◆ Exercise brief
Edit the stretch from the start of the records through the line that contains "[x=275, y=246]", changing "Where should I click to" to "Where do I click to" and leaving everything else the same.

◆ Material provided

((

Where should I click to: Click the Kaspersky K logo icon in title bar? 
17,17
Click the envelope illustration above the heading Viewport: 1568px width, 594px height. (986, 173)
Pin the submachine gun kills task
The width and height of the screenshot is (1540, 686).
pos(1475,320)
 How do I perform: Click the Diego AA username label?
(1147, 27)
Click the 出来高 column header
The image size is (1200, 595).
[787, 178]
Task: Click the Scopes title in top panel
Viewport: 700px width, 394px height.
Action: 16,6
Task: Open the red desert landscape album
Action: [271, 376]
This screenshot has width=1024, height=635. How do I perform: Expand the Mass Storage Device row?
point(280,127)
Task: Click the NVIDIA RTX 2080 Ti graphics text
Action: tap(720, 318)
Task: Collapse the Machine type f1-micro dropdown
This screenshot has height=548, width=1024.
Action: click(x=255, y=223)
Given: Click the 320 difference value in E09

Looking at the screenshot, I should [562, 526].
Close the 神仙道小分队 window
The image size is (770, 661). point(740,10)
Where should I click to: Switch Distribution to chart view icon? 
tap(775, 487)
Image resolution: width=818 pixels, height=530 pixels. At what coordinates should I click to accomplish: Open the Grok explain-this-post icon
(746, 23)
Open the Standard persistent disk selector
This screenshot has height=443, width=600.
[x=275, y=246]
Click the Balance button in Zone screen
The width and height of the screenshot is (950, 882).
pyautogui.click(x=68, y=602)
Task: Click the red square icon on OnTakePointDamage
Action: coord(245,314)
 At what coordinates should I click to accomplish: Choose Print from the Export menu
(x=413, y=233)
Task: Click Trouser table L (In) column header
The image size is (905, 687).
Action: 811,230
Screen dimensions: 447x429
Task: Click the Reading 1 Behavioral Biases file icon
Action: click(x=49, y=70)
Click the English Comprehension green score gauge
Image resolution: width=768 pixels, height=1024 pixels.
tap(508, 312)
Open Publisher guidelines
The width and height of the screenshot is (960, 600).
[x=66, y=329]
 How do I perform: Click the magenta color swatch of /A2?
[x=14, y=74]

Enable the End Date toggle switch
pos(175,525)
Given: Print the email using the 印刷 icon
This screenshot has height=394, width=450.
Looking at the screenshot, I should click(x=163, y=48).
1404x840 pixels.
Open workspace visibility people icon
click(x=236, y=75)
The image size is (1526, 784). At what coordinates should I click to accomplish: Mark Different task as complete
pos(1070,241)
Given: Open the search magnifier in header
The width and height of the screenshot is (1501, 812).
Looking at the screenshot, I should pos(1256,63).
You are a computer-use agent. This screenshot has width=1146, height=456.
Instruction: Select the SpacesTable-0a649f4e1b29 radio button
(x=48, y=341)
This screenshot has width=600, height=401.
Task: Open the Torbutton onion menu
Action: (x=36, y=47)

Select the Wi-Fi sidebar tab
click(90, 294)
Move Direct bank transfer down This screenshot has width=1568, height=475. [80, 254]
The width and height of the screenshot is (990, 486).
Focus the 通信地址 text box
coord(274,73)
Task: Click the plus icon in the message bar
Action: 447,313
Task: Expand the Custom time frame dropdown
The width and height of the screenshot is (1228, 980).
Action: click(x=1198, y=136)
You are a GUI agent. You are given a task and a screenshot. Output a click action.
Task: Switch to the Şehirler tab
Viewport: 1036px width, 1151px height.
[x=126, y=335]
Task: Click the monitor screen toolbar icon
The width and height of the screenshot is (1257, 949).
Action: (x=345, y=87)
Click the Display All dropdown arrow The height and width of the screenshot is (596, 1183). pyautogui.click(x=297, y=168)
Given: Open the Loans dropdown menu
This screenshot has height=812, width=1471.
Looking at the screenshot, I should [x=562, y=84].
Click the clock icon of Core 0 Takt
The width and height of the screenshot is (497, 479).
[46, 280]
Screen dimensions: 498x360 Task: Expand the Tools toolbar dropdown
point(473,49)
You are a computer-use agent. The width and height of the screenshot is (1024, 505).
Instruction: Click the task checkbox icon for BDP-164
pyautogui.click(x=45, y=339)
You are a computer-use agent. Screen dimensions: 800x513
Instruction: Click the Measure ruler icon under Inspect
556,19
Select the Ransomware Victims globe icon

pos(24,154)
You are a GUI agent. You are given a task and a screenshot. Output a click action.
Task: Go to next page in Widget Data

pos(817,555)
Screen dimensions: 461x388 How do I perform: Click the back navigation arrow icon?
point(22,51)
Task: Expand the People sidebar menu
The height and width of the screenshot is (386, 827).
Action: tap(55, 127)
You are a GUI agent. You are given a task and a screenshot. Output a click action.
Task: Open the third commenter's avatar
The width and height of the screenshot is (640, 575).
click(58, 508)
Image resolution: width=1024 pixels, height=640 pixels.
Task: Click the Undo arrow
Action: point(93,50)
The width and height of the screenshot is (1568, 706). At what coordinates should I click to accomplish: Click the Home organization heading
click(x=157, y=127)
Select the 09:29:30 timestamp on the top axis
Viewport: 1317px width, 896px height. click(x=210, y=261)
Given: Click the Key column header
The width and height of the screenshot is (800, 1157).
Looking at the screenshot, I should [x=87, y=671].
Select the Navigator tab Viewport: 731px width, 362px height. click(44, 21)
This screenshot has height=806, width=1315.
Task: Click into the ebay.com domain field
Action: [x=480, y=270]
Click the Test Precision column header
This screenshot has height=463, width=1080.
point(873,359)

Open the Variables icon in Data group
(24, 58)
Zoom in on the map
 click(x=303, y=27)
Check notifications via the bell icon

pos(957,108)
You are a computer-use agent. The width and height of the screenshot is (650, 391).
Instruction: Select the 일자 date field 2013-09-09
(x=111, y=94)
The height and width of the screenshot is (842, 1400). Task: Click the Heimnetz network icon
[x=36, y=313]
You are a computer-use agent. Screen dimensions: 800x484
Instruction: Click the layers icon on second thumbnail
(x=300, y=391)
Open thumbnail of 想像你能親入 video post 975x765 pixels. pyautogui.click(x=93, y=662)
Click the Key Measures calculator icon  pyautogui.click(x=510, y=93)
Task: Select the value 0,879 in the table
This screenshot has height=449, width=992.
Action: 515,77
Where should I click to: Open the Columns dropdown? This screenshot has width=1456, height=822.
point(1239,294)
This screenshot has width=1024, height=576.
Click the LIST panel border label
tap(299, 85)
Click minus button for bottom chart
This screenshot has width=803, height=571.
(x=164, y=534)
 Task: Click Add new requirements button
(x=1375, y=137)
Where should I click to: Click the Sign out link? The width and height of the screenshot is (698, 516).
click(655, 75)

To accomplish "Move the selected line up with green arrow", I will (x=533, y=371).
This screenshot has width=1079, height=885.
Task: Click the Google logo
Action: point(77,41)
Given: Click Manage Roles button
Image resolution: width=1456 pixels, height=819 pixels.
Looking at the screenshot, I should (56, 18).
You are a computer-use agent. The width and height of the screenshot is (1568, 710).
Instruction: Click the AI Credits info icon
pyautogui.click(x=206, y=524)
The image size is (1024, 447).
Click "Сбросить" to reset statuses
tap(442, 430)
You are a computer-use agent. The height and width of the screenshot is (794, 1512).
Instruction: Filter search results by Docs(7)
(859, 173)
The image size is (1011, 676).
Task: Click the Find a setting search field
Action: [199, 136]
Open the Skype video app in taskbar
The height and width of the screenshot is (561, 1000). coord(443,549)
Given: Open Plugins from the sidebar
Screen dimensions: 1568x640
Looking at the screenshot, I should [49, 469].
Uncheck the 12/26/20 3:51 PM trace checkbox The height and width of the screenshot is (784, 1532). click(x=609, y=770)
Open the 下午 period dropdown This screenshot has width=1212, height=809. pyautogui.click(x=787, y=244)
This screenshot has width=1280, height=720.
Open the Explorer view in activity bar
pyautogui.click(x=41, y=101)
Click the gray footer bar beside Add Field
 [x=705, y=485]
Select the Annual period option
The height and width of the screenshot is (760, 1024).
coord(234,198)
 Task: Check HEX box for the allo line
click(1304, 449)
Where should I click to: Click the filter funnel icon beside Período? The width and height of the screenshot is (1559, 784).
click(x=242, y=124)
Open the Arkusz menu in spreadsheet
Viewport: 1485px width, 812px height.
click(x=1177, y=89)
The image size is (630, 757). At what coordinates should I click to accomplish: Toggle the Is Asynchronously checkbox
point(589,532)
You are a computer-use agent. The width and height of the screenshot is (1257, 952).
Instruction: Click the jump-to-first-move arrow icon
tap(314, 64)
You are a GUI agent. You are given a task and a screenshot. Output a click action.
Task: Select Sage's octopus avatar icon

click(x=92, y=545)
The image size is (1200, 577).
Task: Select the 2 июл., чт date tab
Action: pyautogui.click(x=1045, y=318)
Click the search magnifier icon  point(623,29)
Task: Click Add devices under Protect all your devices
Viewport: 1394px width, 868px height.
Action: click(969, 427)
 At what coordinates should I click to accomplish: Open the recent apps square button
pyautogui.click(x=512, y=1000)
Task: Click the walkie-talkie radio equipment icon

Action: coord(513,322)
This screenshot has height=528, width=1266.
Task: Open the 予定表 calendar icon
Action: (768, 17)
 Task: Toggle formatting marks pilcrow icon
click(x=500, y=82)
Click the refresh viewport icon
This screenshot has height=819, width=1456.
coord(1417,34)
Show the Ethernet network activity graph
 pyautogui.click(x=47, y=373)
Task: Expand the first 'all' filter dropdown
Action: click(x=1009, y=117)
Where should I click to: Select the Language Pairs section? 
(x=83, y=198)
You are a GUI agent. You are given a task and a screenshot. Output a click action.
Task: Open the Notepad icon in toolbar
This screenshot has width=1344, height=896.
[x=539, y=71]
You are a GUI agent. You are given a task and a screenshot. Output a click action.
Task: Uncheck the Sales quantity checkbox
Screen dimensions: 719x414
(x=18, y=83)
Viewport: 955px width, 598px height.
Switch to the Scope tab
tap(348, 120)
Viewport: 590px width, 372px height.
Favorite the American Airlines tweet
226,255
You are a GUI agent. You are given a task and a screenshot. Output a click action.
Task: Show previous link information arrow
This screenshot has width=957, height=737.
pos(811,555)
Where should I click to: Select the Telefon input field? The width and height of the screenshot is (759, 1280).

))

◆ Solution for this exercise
Where do I click to: Click the Kaspersky K logo icon in title bar? 
17,17
Click the envelope illustration above the heading Viewport: 1568px width, 594px height. (986, 173)
Pin the submachine gun kills task
The width and height of the screenshot is (1540, 686).
pos(1475,320)
 How do I perform: Click the Diego AA username label?
(1147, 27)
Click the 出来高 column header
The image size is (1200, 595).
[787, 178]
Task: Click the Scopes title in top panel
Viewport: 700px width, 394px height.
Action: 16,6
Task: Open the red desert landscape album
Action: [271, 376]
This screenshot has width=1024, height=635. How do I perform: Expand the Mass Storage Device row?
point(280,127)
Task: Click the NVIDIA RTX 2080 Ti graphics text
Action: tap(720, 318)
Task: Collapse the Machine type f1-micro dropdown
This screenshot has height=548, width=1024.
Action: click(x=255, y=223)
Given: Click the 320 difference value in E09

Looking at the screenshot, I should [562, 526].
Close the 神仙道小分队 window
The image size is (770, 661). point(740,10)
Where do I click to: Switch Distribution to chart view icon? 
tap(775, 487)
Image resolution: width=818 pixels, height=530 pixels. At what coordinates should I click to accomplish: Open the Grok explain-this-post icon
(746, 23)
Open the Standard persistent disk selector
This screenshot has height=443, width=600.
[x=275, y=246]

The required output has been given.